Understanding Step Five | 12 Steps

Understanding Step Five

March 14th, 2015 12 Steps, Helpful Articles

Many people who follow a path of recovery in 12-step programs feel intimidated by Step Five. In this step, we learn that we need to face and admit the exact nature of the things we have done wrong. We need to make this admission to ourselves, to our Higher Power and to another human being. Once we have done a fearless and thorough inventory in Step Four, the next logical step to take is to discuss what we have learned about ourselves with someone else.

Taking this step requires willingness and courage, probably all the courage we can muster at this stage of our recovery. The easy thing to do would be to avoid going through with it, but many of us have found that it’s necessary to go through with this step in order to continue to progress on our spiritual journey.

Our Secrets Make Us Sick

We hear frequently in meetings that we are only as sick as our secrets. Many of us carry a lot of shame and guilt about things we have done in the past. As active alcoholics and addicts, most of us did a lot of things that we wish we hadn’t done. We may have stolen money from people we loved, neglected our responsibilities or treated people badly because of our problems with drugs or alcohol. We may have committed crimes or caused a lot of pain to the people who love us the most.

We can’t pretend those things didn’t happen. We have to face them. The things that we have done that make us feel ashamed have the power to trigger the urge to eventually pick up a drink or a drug again.
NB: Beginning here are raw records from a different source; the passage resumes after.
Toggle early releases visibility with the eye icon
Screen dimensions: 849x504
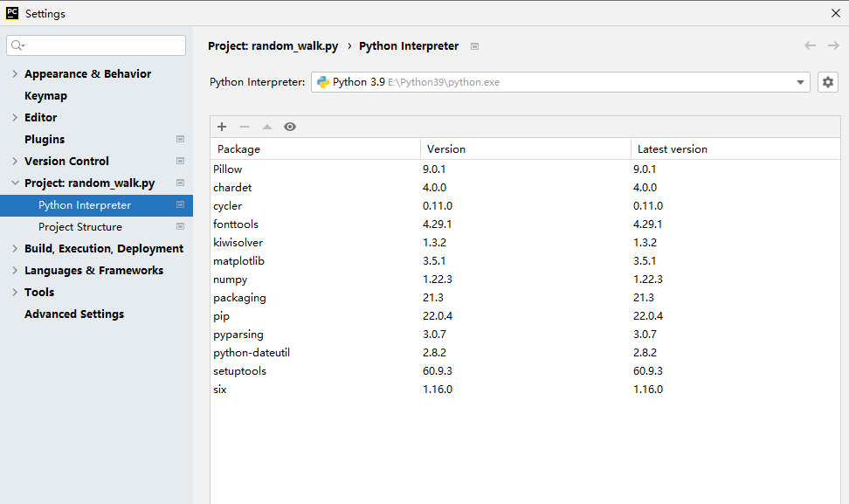pyautogui.click(x=290, y=127)
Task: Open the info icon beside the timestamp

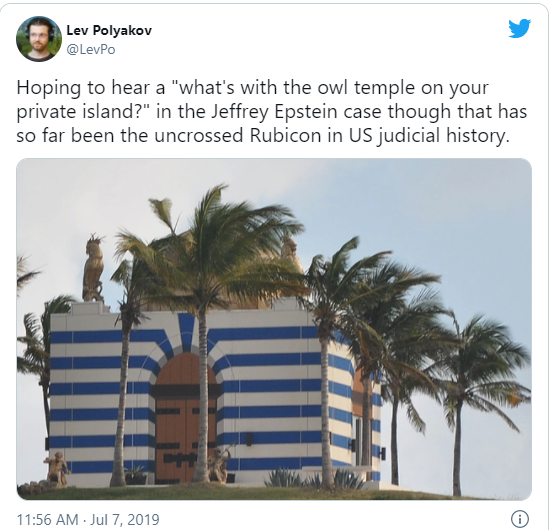Action: 520,519
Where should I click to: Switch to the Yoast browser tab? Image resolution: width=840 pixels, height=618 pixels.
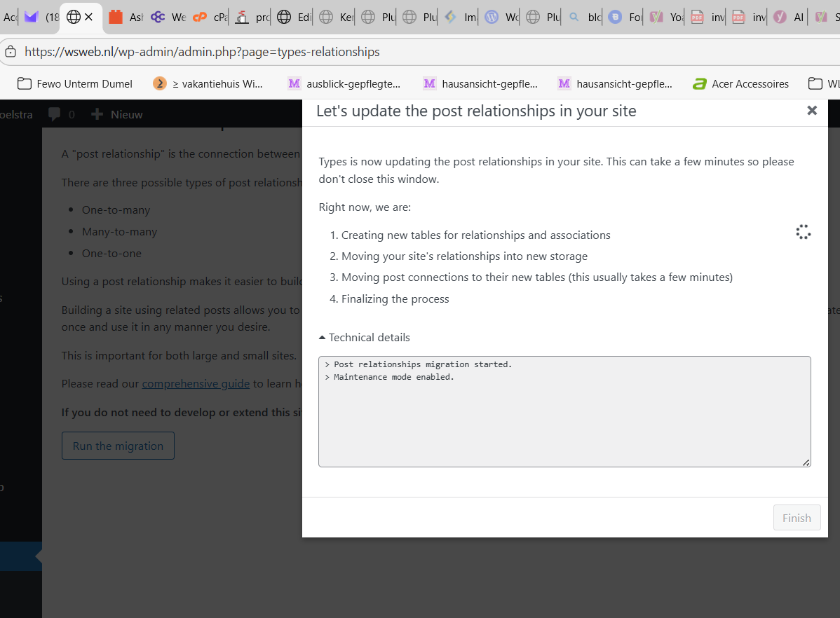click(x=666, y=17)
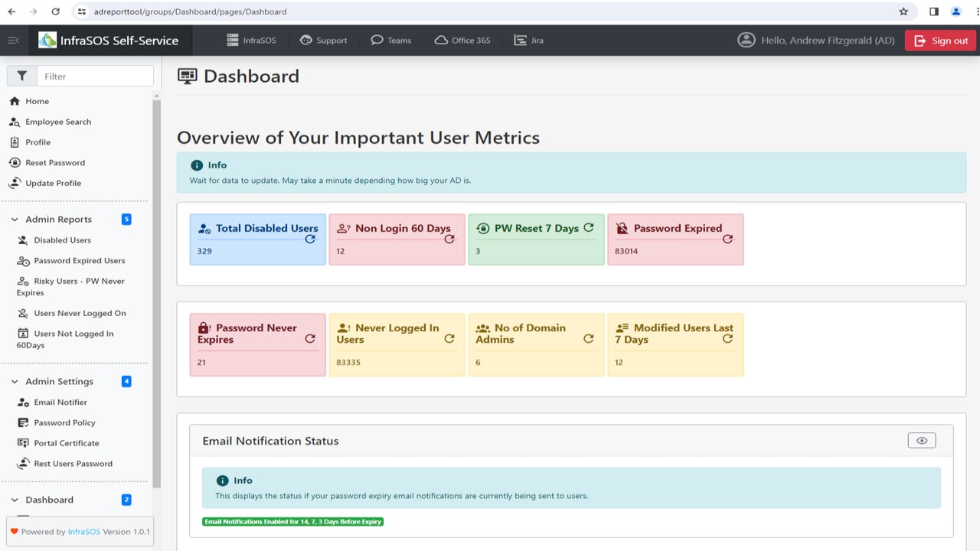Refresh the Total Disabled Users metric
This screenshot has height=551, width=980.
(x=310, y=239)
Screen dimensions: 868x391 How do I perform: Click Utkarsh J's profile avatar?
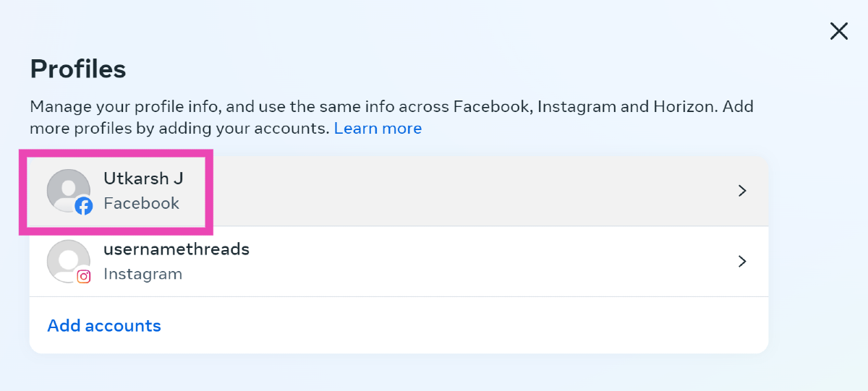click(x=67, y=189)
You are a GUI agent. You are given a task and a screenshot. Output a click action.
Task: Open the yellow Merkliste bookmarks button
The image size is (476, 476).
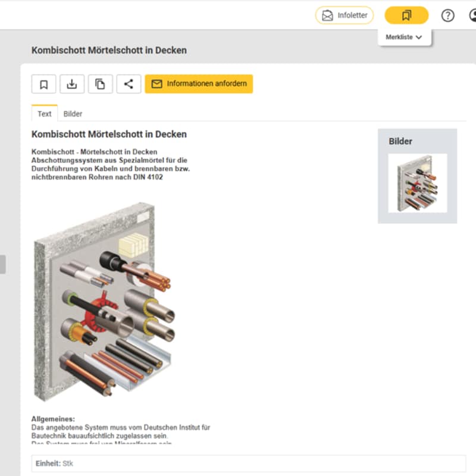406,15
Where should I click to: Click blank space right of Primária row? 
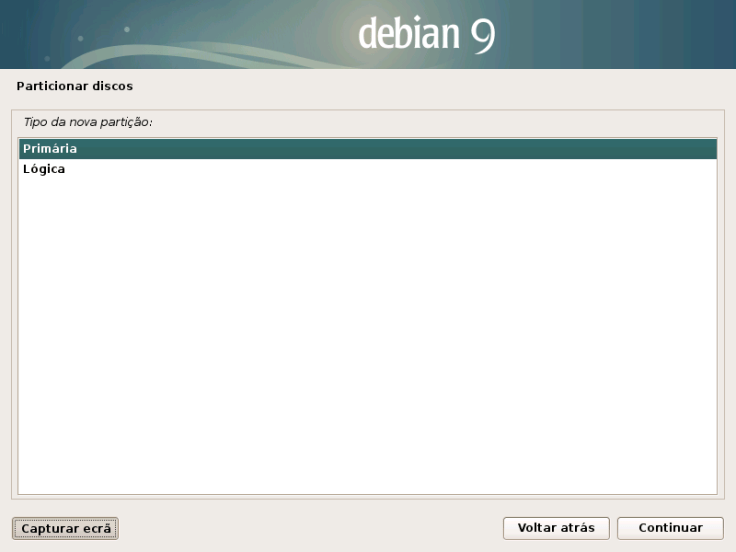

We have to face our past and admit the things we have done so that we can let them go once and for all. If we don’t face our demons, we will stay stuck. There’s a good chance that the shame and guilt we are still feeling will eventually ruin our inner peace and sobriety.

Taking a Fifth Step With the Right Person

Once we develop the willingness to share our deepest self-examination with another human being, the next thing we have to do is pick the right person to take this step with. For most of us, the thought of talking about the things we have done with another human being is pretty intimidating. To face ourselves and our Higher Power is one thing; to face another human being is something else.

It helps to take this step with someone we know we can completely trust, such as our sponsor or closest friend in recovery. Some people prefer to take their Fifth Step with a minister or spiritual mentor, while others will turn to a counselor or mental health professional.

Whom we choose is a personal decision and requires careful thought. The most important thing of all is that we go through with taking the Fifth Step and that we take it with someone who will be empathetic and respectful of what we are trying to do.

The Benefits of Step Five

Taking Step Five can be a very healing experience, particularly when the person we confide in shares some of their own deepest secrets, such as their imperfections or some of the things they have done in the past. We begin to realize that we are not alone on our journey. Others have walked a similar path and are imperfect too.

Once we have come up with the willingness and the courage to go through with Step Five, we are able to set free emotions that may have been bottled up for years. Things we have been afraid to share with anyone else turn out to be much more manageable once they have been shared. We don’t have to live with our secrets anymore.

Step Five represents the beginning of the end of isolation. It’s a turning point for letting go of our guilt and shame for things we have done in the past that we can’t do anything about now. In sharing our secrets, we set ourselves free and are able to move forward into a truly sober and serene life.